Within 5 days, this treatment yielded a complete and stable normalization of both Mrs. G's neuropsychiatric status and her ammonia plasma level. Weaned from antipsychotics and asymptomatic, she was discharged 13 days after the diagnosis of urea cycle disorder was made, with instructions for a protein-restricted diet and prescriptions for oral sodium benzoate, sodium phenylbutyrate, and citrulline. The diagnosis of urea cycle disorder was secondarily confirmed by molecular analysis. Ornithine transcarbamylase and N-acetyl glutamate synthase deficiency were ruled out. Carbamyl phosphate synthase (CPS) gene analysis found two mutations (p.P87S and p.R803C), confirming CPS1 deficiency.

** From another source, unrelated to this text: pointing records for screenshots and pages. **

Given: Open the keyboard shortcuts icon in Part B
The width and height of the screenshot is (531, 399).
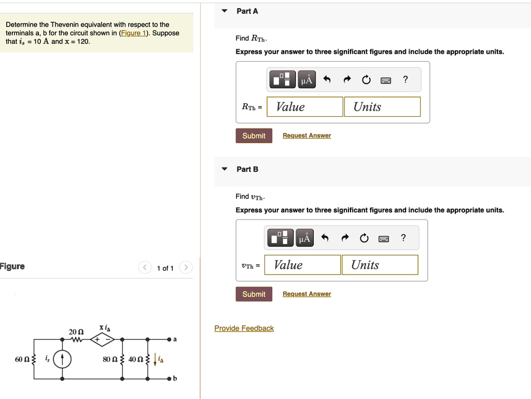Looking at the screenshot, I should [x=383, y=238].
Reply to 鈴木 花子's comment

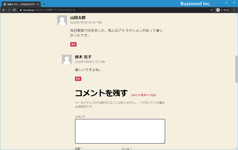click(78, 79)
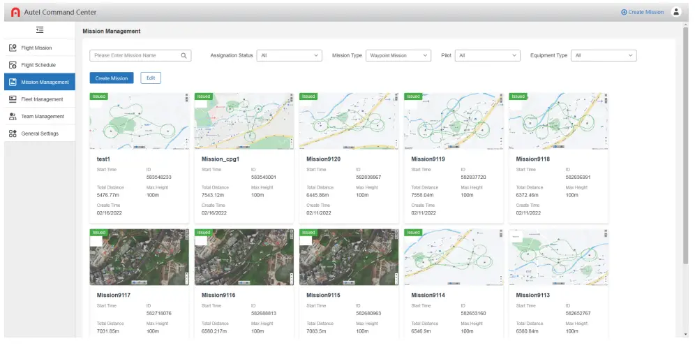Click the Flight Mission map-pin icon

point(13,48)
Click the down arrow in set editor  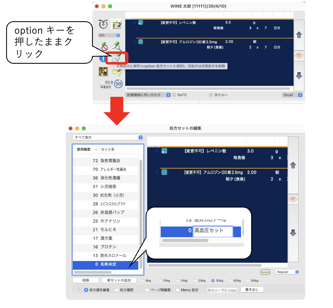[x=293, y=233]
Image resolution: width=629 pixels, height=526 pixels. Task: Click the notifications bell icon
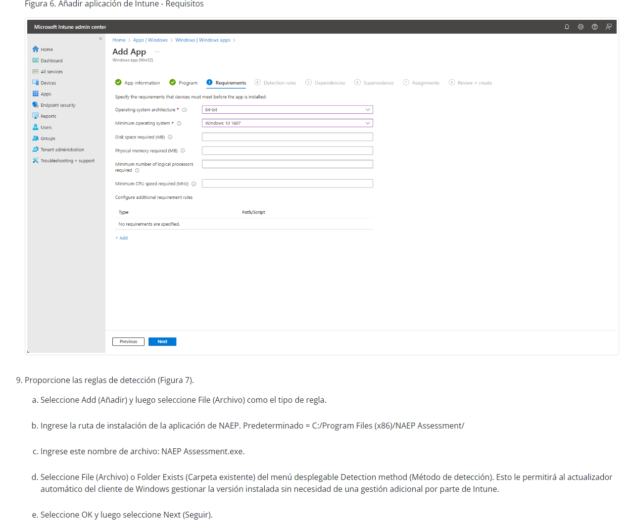567,27
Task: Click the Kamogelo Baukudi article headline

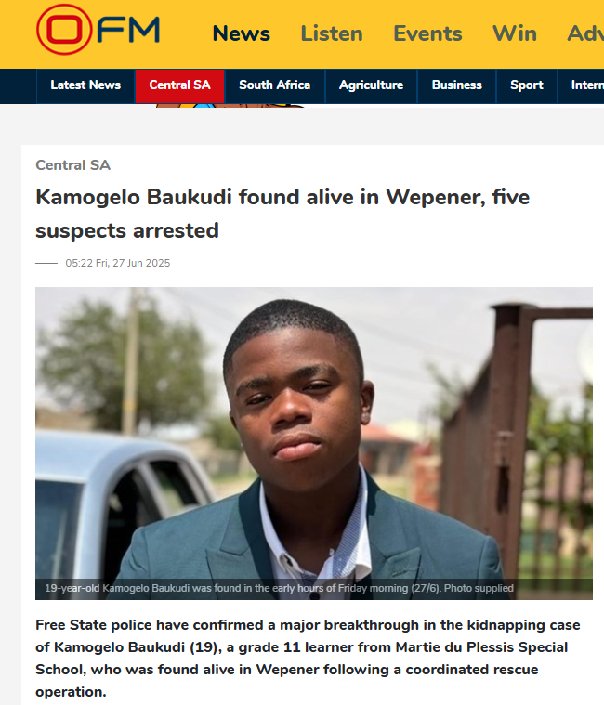Action: pyautogui.click(x=282, y=214)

Six months after discharge, Mrs. G remained free of psychiatric symptoms on a regimen of sodium benzoate, sodium phenylbutyrate, and citrulline (each at 2 g three times per day). Her cerebral MRI was unremarkable. However, neuropsychological tests revealed an IQ in the lower normal range (verbal IQ=77, performance IQ=84), restricted working memory, and mild attention deficit, which contrasted with the fact that she had worked as a journalist several years ago. Further investigations of Mrs. G's family history revealed that her mother had 11 pregnancies with six miscarriages. One boy died unexpectedly at 2 days of life and one girl died at age 4 after measles. Mrs. G's sister also had a postpartum acute confusion, and her brother, who is also reluctant to eat meat, had several episodes of acute ataxia associated with strange behaviors.
Case Study Reference: Viguera AC, Emmerich AD, Cohen LS. Case records of the Massachusetts General Hospital. Case 24-2008. A 35-year-old woman with postpartum confusion, agitation, and delusions. N Engl J Med. 2008 Jul 31;359(5):509-15. doi: 10.1056/NEJMcpc0804290. PMID: 18669430.